■ **WORK REQUEST**: Locate every line below that contains the word "कटकब" and copy it.

Pixel coordinate grounding data
*** Block opens ***

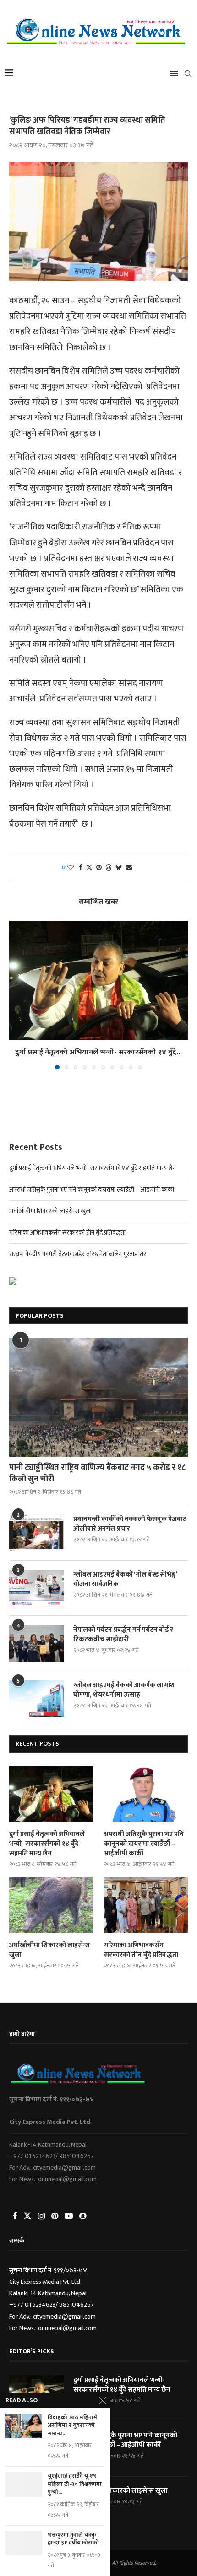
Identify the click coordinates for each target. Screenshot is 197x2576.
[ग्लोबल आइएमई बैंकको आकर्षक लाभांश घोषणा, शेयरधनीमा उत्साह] (36, 1698)
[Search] (187, 73)
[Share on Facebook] (80, 867)
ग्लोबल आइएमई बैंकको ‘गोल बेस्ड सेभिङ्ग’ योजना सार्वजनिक (125, 1579)
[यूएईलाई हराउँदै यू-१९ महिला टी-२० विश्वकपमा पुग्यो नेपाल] (23, 2484)
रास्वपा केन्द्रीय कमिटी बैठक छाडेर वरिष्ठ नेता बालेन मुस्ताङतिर (77, 1254)
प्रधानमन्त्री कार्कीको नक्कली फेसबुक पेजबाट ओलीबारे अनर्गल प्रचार (129, 1524)
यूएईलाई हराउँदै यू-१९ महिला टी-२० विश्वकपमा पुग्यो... (75, 2484)
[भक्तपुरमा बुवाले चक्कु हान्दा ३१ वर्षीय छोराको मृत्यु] (23, 2543)
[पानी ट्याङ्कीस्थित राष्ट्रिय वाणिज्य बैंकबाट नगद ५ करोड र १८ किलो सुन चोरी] (98, 1397)
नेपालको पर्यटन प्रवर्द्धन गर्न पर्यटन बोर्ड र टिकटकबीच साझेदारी (123, 1634)
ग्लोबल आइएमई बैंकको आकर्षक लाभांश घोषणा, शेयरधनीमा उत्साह (124, 1690)
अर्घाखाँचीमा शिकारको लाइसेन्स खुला (50, 1211)
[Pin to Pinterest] (99, 867)
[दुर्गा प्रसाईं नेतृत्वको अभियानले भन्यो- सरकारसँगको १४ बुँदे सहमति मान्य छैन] (98, 980)
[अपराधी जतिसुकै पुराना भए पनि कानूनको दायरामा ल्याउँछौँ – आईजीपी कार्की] (146, 1794)
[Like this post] (70, 867)
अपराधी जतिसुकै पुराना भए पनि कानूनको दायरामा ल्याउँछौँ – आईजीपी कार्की (91, 1189)
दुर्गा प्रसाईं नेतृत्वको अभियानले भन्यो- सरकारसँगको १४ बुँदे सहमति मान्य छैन (92, 1168)
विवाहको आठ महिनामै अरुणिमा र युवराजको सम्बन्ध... (72, 2426)
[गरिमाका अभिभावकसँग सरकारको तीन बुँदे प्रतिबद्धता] (146, 1905)
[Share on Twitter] (89, 867)
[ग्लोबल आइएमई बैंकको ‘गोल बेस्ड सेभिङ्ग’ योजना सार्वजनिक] (36, 1588)
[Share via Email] (129, 867)
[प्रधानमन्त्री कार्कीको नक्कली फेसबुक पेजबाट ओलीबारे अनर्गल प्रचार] (36, 1532)
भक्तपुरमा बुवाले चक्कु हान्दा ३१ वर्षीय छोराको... (75, 2539)
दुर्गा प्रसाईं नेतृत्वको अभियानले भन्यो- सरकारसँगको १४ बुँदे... (98, 1052)
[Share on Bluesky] (118, 867)
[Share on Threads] (108, 867)
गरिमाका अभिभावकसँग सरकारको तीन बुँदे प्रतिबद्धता (67, 1232)
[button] (17, 994)
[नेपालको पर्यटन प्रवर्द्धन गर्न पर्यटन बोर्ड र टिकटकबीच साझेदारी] (36, 1643)
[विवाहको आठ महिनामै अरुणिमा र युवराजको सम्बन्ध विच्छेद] (23, 2426)
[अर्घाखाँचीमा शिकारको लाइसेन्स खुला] (51, 1905)
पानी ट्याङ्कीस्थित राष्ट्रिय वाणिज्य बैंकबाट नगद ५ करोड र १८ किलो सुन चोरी (97, 1473)
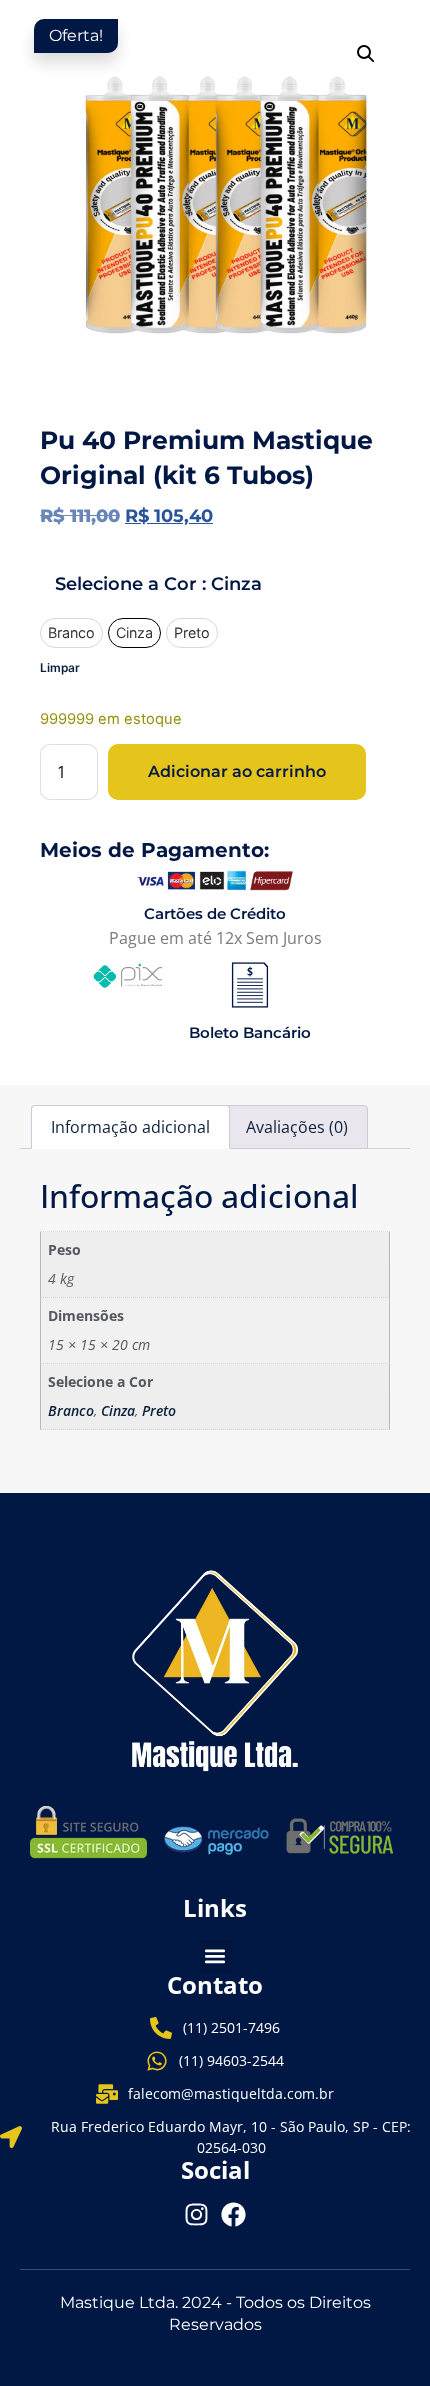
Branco (71, 1410)
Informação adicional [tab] (130, 1127)
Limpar (60, 667)
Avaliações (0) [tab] (297, 1127)
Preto (159, 1410)
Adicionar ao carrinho (237, 771)
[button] (366, 54)
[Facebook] (233, 2214)
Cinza (118, 1410)
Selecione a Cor (158, 584)
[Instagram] (196, 2214)
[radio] (71, 633)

*** Block closes ***

■ **COMPLETED EXERCISE**:
नेपालको पर्यटन प्रवर्द्धन गर्न पर्यटन बोर्ड र टिकटकबीच साझेदारी (123, 1634)
[नेपालको पर्यटन प्रवर्द्धन गर्न पर्यटन बोर्ड र टिकटकबीच साझेदारी] (36, 1643)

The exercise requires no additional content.